Federal Data Strategy Issues its 2021 Action Plan

Published: October 28, 2021

Federal Market AnalysisBig DataPolicy and Legislation

The 2021 Action Plan reflects lessons learned from its predecessor plan and sets the stage for completing foundational activities envisioned by the Federal Data Strategy.

Though 2021 has nearly come and gone, the Federal Data Strategy (FDS) issued its latest annual action plan with just a few months left in the year. The 2021 Action Plan follows the 2020 Action Plan, released in December 2019. The latest plan outlines specific steps towards implementing the 40 practices described under the FDS, which promote a data-centric culture, mature governance and institute effective data use.

The FDS provides a 10-year roadmap to effectively using data as a strategic asset among federal agencies. To achieve its decadal vision, the strategy provides an incremental climb from, “Foundational activities of governance, planning, and infrastructure (~2020-2022), to Enterprise activities of standards, budgeting, and coordination (~2023-2025), to Optimized activities of self-service analytics (~2026-2028), and finally, to Data-Driven activities of proactive evidence-based decisions and automated data improvements (~2029 and forward),” according to the FDS site. The 2021 Action Plan aims to improve the effectiveness of the foundational activities set by the precursor plan.

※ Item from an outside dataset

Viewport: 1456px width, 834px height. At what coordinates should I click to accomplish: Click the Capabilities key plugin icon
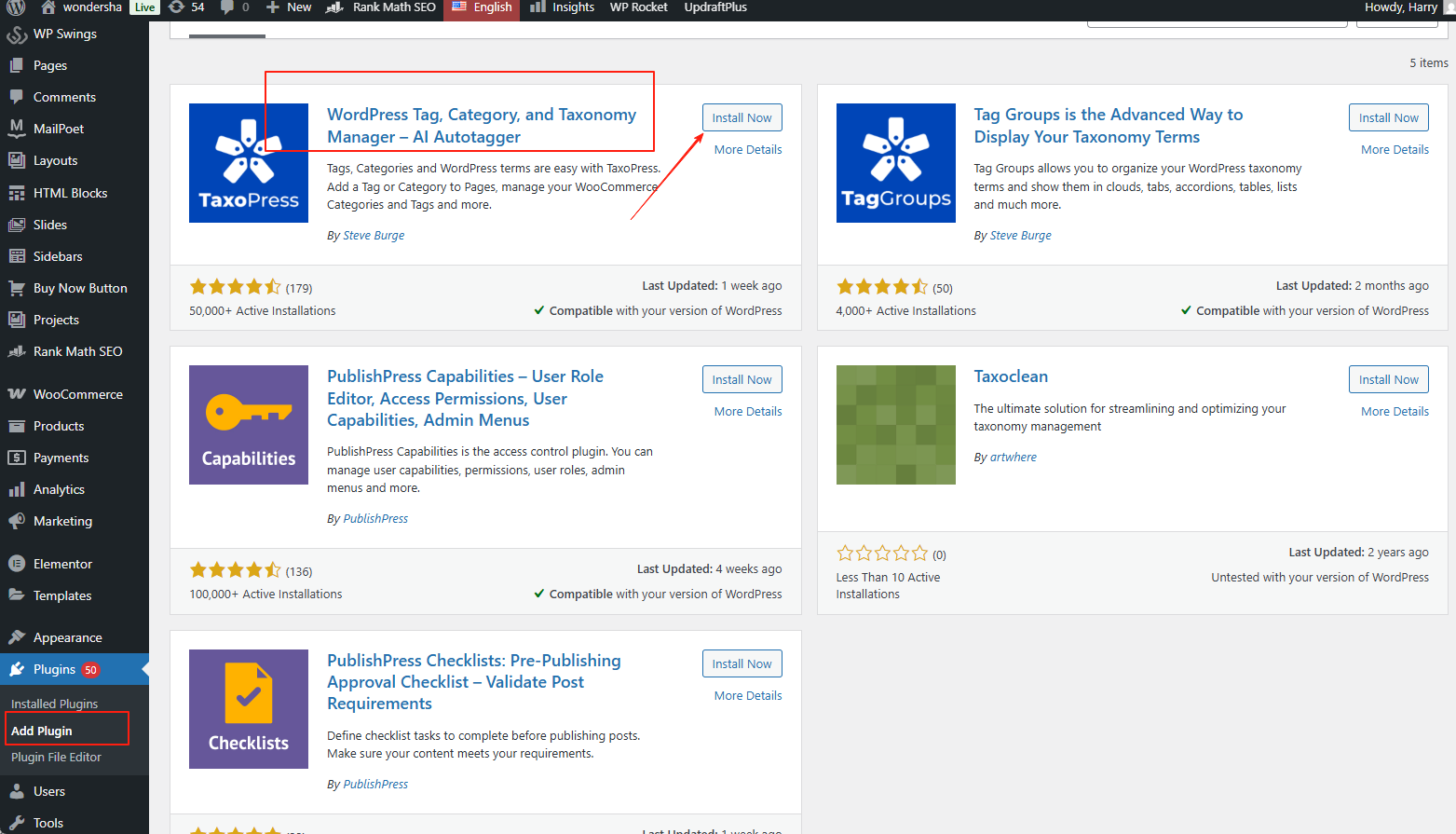(249, 425)
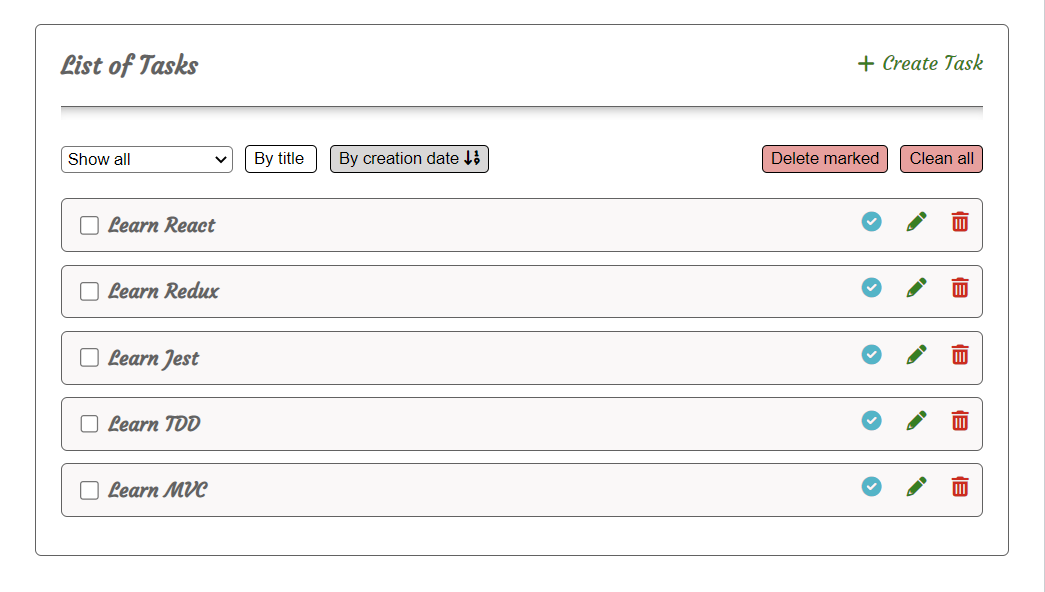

Incorporating lessons learned from the 2020 Action Plan, the 2021 plan emphasizes flexibility by encouraging agencies to focus on the data areas that best serve their mission, while also pushing agencies to share best practices with each other.  

The 2021 plan contains 11 actions, with the first six set as agency-specific goals, while the remaining five serve as community of practice and shared solutions actions.  

Nearly all actions call for a Dec. 31, 2021 completion date. Nonetheless, the plan allows agencies to at least begin working towards the plan’s milestones before the end of the year given its delayed release.